What is required — The data should be printed in full, character for character.

[Stored data]
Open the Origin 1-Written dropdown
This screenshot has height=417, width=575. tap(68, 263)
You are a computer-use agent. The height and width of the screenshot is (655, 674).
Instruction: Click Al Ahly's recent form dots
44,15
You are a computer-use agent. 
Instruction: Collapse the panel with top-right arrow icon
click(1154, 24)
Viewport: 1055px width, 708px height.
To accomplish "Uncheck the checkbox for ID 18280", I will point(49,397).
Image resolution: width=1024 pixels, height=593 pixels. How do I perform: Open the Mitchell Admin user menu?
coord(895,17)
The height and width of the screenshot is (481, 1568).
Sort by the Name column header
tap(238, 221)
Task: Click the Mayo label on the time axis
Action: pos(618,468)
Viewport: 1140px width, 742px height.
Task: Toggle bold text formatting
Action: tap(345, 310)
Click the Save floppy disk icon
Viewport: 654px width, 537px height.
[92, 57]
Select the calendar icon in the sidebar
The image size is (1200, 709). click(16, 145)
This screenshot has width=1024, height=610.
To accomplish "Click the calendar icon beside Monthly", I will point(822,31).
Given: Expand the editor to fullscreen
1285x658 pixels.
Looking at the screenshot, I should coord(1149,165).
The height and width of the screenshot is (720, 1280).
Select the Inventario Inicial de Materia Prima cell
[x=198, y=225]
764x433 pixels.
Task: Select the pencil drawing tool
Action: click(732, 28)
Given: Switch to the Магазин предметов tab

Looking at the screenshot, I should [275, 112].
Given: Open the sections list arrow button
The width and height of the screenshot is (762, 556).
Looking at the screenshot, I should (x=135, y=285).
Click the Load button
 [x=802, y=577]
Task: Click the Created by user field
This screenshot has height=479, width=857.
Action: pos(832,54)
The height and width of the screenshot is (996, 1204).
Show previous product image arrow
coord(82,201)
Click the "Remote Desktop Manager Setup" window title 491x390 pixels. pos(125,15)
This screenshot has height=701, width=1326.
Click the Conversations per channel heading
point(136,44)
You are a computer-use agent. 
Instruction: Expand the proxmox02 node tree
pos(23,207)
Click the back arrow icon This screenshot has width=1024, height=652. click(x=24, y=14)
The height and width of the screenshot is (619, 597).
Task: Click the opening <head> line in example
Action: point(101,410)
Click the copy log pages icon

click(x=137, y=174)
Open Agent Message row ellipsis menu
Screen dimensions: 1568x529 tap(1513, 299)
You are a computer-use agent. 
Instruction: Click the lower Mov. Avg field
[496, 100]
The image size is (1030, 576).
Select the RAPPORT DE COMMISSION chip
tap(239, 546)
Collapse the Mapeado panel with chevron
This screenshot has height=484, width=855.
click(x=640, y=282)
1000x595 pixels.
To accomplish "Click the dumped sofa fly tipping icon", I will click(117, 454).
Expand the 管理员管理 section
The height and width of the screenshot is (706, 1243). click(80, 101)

Completed task —
Open the Origin 1-Written dropdown
This screenshot has height=417, width=575. tap(68, 263)
You are a computer-use agent. The height and width of the screenshot is (655, 674).
Instruction: Click Al Ahly's recent form dots
44,15
You are a computer-use agent. 
Instruction: Collapse the panel with top-right arrow icon
click(1154, 24)
Viewport: 1055px width, 708px height.
To accomplish "Uncheck the checkbox for ID 18280", I will point(49,397).
Image resolution: width=1024 pixels, height=593 pixels. How do I perform: Open the Mitchell Admin user menu?
coord(895,17)
The height and width of the screenshot is (481, 1568).
Sort by the Name column header
tap(238, 221)
Task: Click the Mayo label on the time axis
Action: pos(618,468)
Viewport: 1140px width, 742px height.
Task: Toggle bold text formatting
Action: tap(345, 310)
Click the Save floppy disk icon
Viewport: 654px width, 537px height.
[92, 57]
Select the calendar icon in the sidebar
The image size is (1200, 709). click(16, 145)
This screenshot has width=1024, height=610.
To accomplish "Click the calendar icon beside Monthly", I will point(822,31).
Given: Expand the editor to fullscreen
1285x658 pixels.
Looking at the screenshot, I should coord(1149,165).
The height and width of the screenshot is (720, 1280).
Select the Inventario Inicial de Materia Prima cell
[x=198, y=225]
764x433 pixels.
Task: Select the pencil drawing tool
Action: click(732, 28)
Given: Switch to the Магазин предметов tab

Looking at the screenshot, I should [275, 112].
Given: Open the sections list arrow button
The width and height of the screenshot is (762, 556).
Looking at the screenshot, I should (x=135, y=285).
Click the Load button
 [x=802, y=577]
Task: Click the Created by user field
This screenshot has height=479, width=857.
Action: pos(832,54)
The height and width of the screenshot is (996, 1204).
Show previous product image arrow
coord(82,201)
Click the "Remote Desktop Manager Setup" window title 491x390 pixels. pos(125,15)
This screenshot has height=701, width=1326.
Click the Conversations per channel heading
point(136,44)
You are a computer-use agent. 
Instruction: Expand the proxmox02 node tree
pos(23,207)
Click the back arrow icon This screenshot has width=1024, height=652. click(x=24, y=14)
The height and width of the screenshot is (619, 597).
Task: Click the opening <head> line in example
Action: point(101,410)
Click the copy log pages icon

click(x=137, y=174)
Open Agent Message row ellipsis menu
Screen dimensions: 1568x529 tap(1513, 299)
You are a computer-use agent. 
Instruction: Click the lower Mov. Avg field
[496, 100]
The image size is (1030, 576).
Select the RAPPORT DE COMMISSION chip
tap(239, 546)
Collapse the Mapeado panel with chevron
This screenshot has height=484, width=855.
click(x=640, y=282)
1000x595 pixels.
To accomplish "Click the dumped sofa fly tipping icon", I will click(117, 454).
Expand the 管理员管理 section
The height and width of the screenshot is (706, 1243). click(80, 101)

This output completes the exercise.